Kisses and Kids

I'm on the record as being in favor of kisses, as well as kiss-ins. I'm Pro-Kiss.

So I was paying attention to the latest kiss-in in Southern California, outside the LDS temple in La Jolla. It was a small rally, but the quality of the kissing seemed above average, and the point was made: Kissing is really not that big a deal.

But this local news report had something in it I don't think I've ever seen before -- certainly not on local news. A shot of two women kissing pans to reveal a couple of kids playing, with the reporter saying "This, taking place in front of children roaming on church property." My reflexive cringe turned into amazement, though, when the report cuts to one of the kissers being interviewed: "What if those children grow up and they are gay? I don't want them to think it's a bad thing."

That is close to an encapsulation of the entire gay rights movement in two short sentences. The report was able to get past the immediate and natural fear people have for children in general, and offer an opportunity for the audience to think about the world as gay children might experience it. In other words, it actually imagined, for a moment, that all gay people really were, themselves, children at some point. Why should they grow up in a world of images where straight kissing is good but gay kissing is bad? What effect would that have on them?

That leap of imagination -- of empathy -- is the one more and more heterosexuals are able to make. I don't want to make too big a deal of out this one TV news report, but as much as some of the best kisses I've ever had, it took my breath away.

3 Comments for “Kisses and Kids”

  1. posted by jpeckjr on

    The children, I noticed, were paying no attention to the kissing.

    I also noticed there was no adult supervision of the children, at least, none I could see. If the prospect of adults kissing was so very troubling to the LDS church, what were the children doing outside during the kiss-in anyway. You know, if you’re going to protect your chidren from the corruption of same-gender kissing, you really should do a better job!

  2. posted by Regan DuCasse on

    Yes, jpeckjr, there is something odd about how people feel children will be damaged by same sex affection.

    True story.

    A close friend of mine worked in a strip mall where a video store is frequented by gay folks. Her twin boys were six years old at the time. While she was with them, the children witnessed two men kiss each other on the lips and hug.

    At first she wasn’t sure what to do, but her children reacted first and made her realize she needn’t have worried.

    Because…

    They said HAPPILY “oh, mommy look…those men love each other so much!”

    And she answered, just as (relieved) and happily, ‘yes, they do!’.

    And that was that.

    Considering how much violence, and bad manners and disrespect children are seeing everyday in entertainment as well as in casual street encounters, Witnessing love between people is sadly, something we don’t get to see as much as we should.

    BTW, those beautiful young men she raised are now nineteen years old, and they themselves are very gay supportive and as caring as any good men ever could be.

  3. posted by John Howard on

    Well, it’s bad because it is so hard to switch, it’s hard to be Bi. If someone enjoys kissing someone their same sex, they believe also that it would be wrong to try to love someone of the other sex, they wind up stuck thinking they have to partner with someone of their same sex.

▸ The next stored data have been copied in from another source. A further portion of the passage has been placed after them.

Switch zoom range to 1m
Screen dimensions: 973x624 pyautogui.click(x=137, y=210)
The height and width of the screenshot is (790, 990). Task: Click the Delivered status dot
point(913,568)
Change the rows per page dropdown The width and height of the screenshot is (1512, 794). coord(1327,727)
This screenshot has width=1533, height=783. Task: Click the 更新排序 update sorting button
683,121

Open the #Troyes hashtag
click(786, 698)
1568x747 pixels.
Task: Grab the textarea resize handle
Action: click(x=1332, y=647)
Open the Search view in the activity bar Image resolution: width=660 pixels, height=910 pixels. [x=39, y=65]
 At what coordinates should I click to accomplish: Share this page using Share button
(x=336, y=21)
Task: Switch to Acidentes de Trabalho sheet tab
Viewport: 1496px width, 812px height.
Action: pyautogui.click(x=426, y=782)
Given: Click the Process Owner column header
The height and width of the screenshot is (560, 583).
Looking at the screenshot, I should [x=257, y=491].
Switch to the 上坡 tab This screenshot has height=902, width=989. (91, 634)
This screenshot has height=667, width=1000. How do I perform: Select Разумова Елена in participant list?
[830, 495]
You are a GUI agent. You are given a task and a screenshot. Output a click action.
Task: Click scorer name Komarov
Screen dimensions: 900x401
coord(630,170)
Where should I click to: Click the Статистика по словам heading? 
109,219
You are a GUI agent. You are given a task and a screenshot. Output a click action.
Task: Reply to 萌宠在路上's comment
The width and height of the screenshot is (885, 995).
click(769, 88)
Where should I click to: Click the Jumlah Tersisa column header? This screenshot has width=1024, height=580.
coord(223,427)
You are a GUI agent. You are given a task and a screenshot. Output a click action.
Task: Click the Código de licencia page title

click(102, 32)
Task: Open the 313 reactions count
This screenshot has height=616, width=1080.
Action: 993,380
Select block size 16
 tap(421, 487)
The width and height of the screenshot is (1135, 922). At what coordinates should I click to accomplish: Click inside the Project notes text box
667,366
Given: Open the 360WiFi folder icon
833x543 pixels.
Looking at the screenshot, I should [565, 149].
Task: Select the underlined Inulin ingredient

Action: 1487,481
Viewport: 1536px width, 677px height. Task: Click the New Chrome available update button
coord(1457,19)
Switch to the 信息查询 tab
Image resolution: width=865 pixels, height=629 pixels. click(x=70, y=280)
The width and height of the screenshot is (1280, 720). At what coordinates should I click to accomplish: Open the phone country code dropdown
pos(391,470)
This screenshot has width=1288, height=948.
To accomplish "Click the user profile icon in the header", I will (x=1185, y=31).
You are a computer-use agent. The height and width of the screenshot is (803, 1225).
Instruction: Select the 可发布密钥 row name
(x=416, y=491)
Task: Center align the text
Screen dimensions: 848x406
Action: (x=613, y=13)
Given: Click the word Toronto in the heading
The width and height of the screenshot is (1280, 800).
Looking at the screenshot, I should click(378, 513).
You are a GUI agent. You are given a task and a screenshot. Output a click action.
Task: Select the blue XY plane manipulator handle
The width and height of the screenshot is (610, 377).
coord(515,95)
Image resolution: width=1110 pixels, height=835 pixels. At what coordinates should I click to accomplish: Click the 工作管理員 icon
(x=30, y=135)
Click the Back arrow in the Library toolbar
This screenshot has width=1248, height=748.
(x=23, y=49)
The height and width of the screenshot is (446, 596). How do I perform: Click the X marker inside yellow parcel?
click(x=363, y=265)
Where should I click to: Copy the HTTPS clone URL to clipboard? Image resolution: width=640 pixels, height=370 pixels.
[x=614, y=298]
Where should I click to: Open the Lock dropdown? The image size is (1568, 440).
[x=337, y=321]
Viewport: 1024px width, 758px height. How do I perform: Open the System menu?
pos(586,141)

    And if they believe that, they wind up demanding same-sex conception and genetic engineering and donor sperm and disrespecting families that try to uphold biological kinship ties.

    It would be different if we told kids that everyone was Bi, and they could kiss whoever but still have biological children with someone they love, but we don’t, we tell kids that everyone is either straight or gay, and Bi people are just on the fence or freaks. We teach that it’s better to just be gay, and indeed that it is a vicious lie to be straight. This makes people dependent on reproductive technology and further destroys the values that hold families together, and takes away a very valuable source of happiness from people.